WHAT YOU ARE ASKED TO DO:
Your response should contain every line from the data below that holds the string "pixels".

EXERCISE MATERIAL:

**********

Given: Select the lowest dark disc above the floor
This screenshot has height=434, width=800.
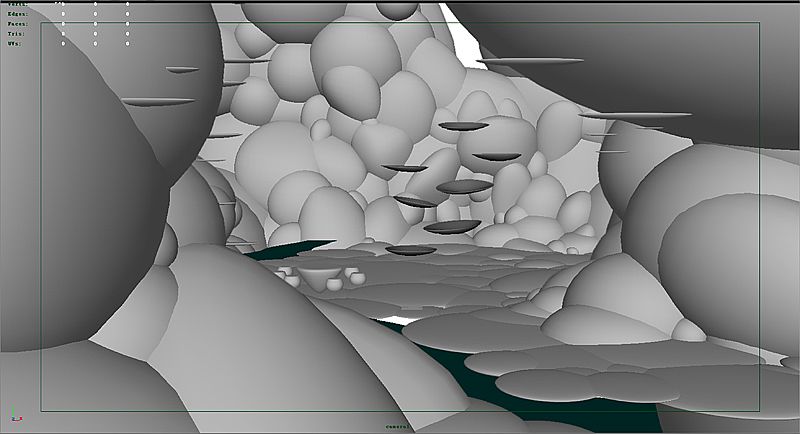Looking at the screenshot, I should tap(410, 250).
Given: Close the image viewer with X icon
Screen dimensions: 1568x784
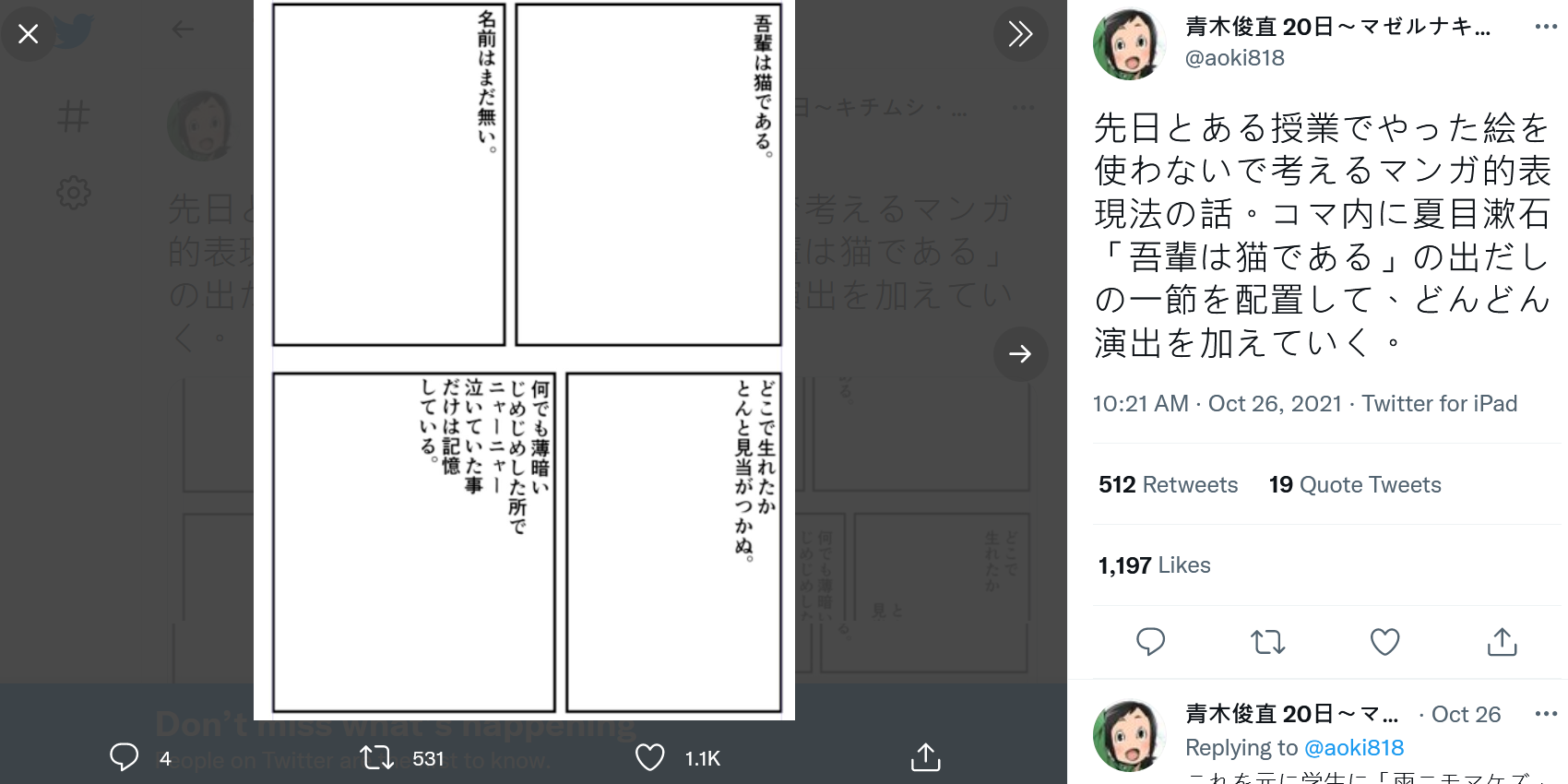Looking at the screenshot, I should (x=29, y=34).
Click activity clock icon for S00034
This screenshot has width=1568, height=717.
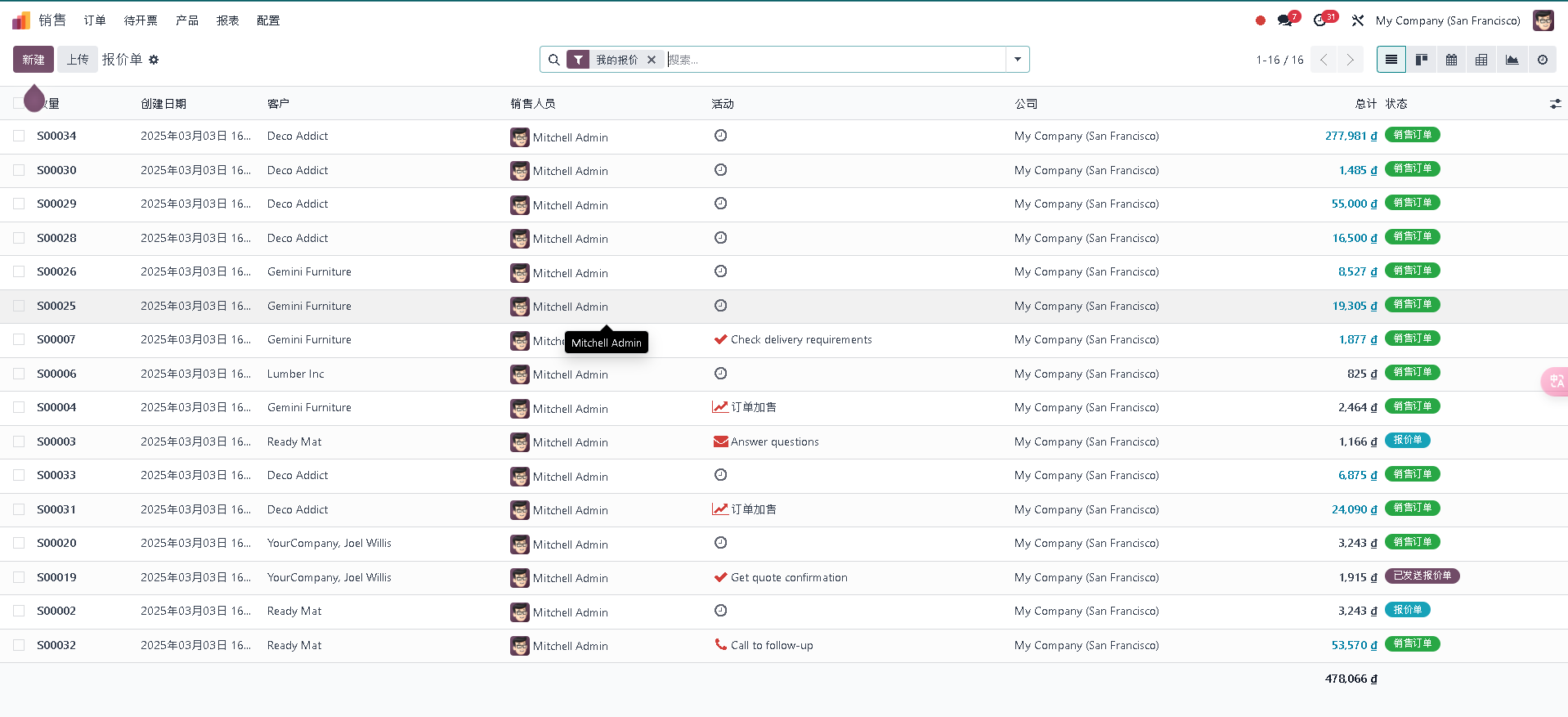720,136
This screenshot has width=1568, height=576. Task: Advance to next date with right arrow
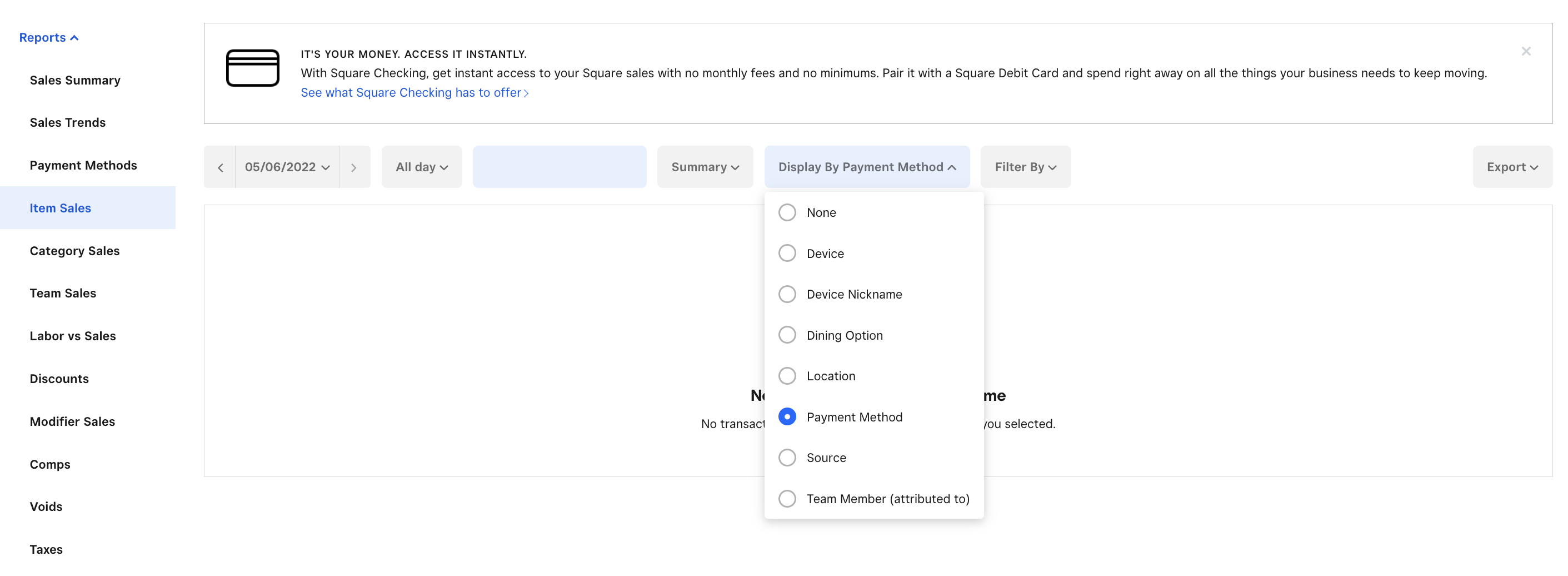(x=353, y=167)
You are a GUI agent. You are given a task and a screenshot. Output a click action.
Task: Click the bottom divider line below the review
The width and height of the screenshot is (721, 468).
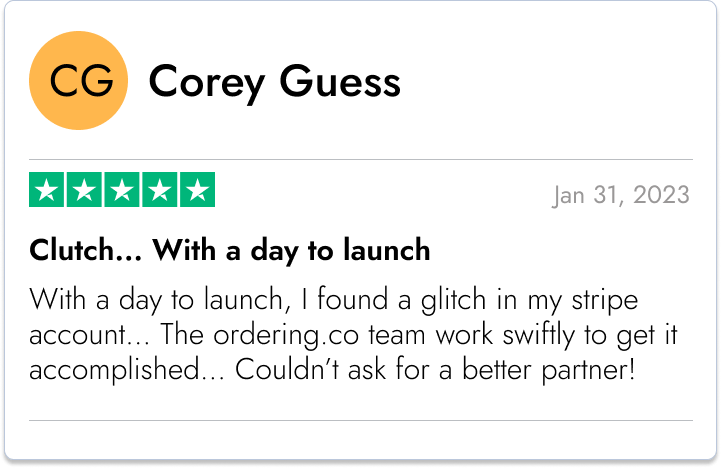click(361, 420)
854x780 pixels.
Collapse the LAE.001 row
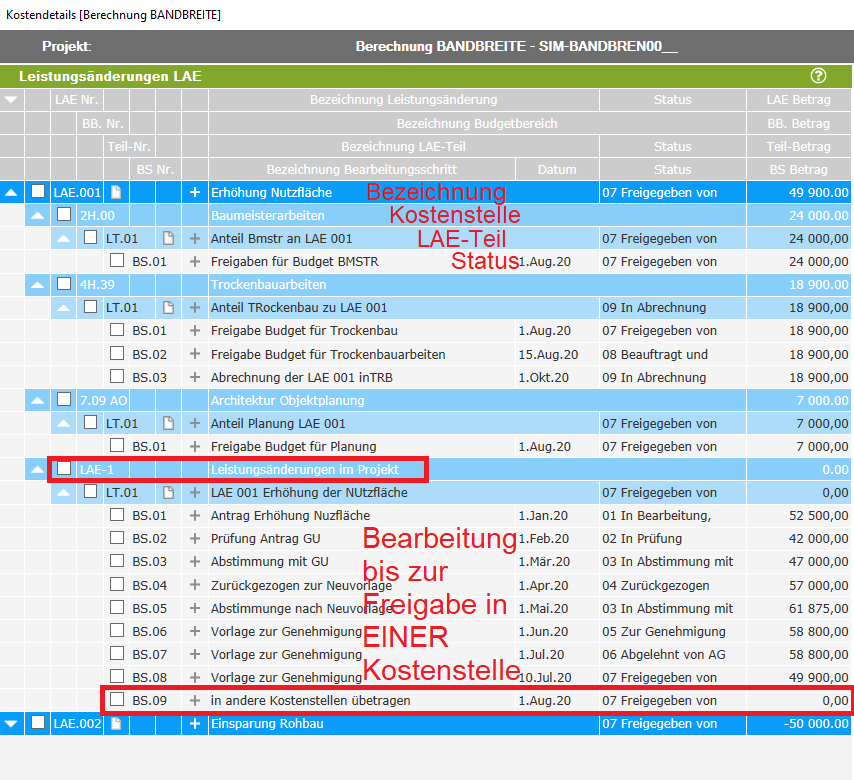tap(12, 192)
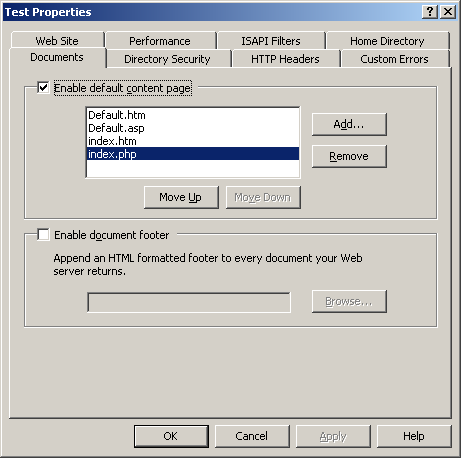Viewport: 461px width, 458px height.
Task: Move index.php up in the list
Action: (x=181, y=197)
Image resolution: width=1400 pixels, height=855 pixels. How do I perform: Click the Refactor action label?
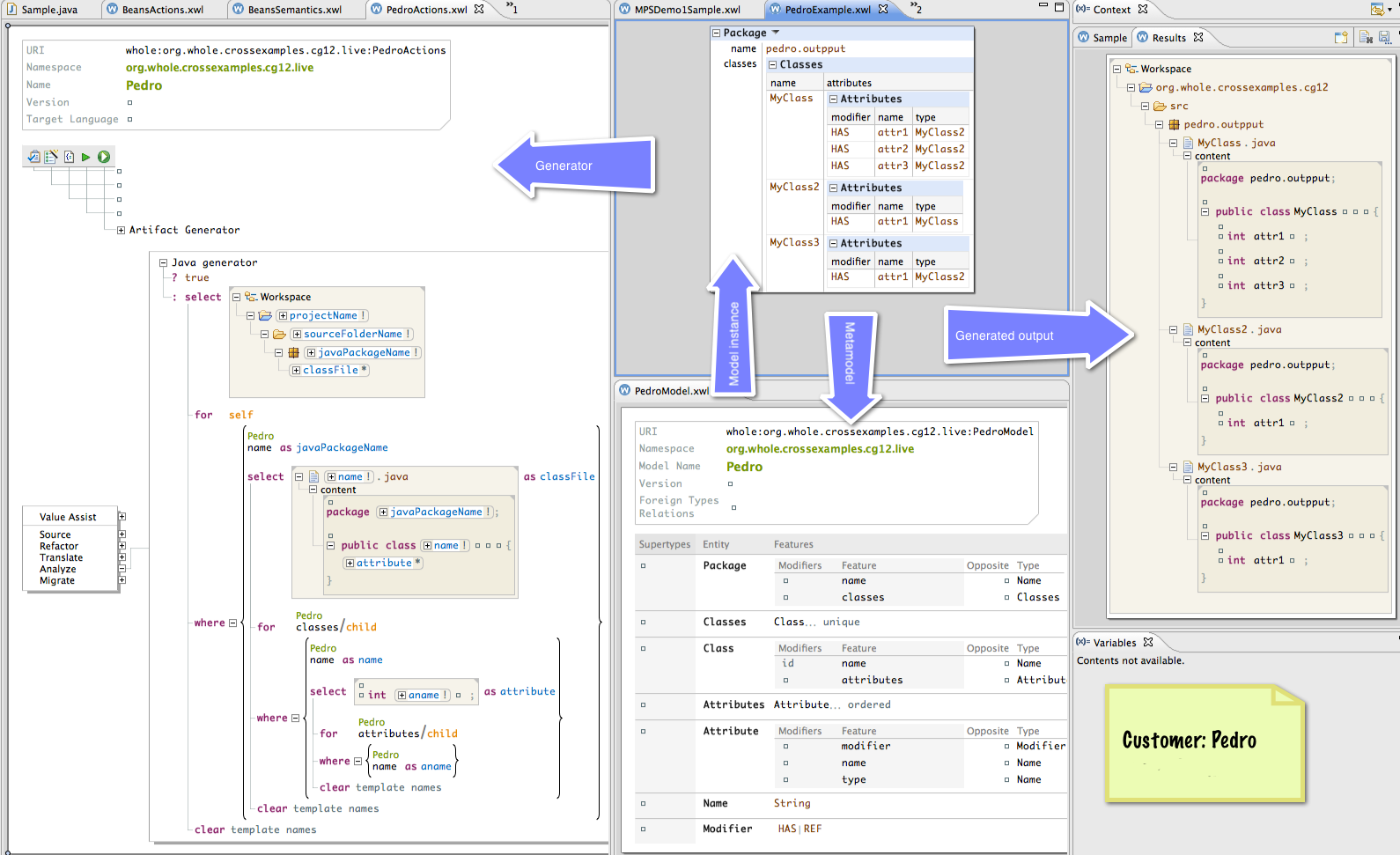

**********

OUTPUT OF THE EXERCISE:
854x780 pixels.
Image resolution: width=1400 pixels, height=855 pixels. How do I perform: Click the Refactor action label?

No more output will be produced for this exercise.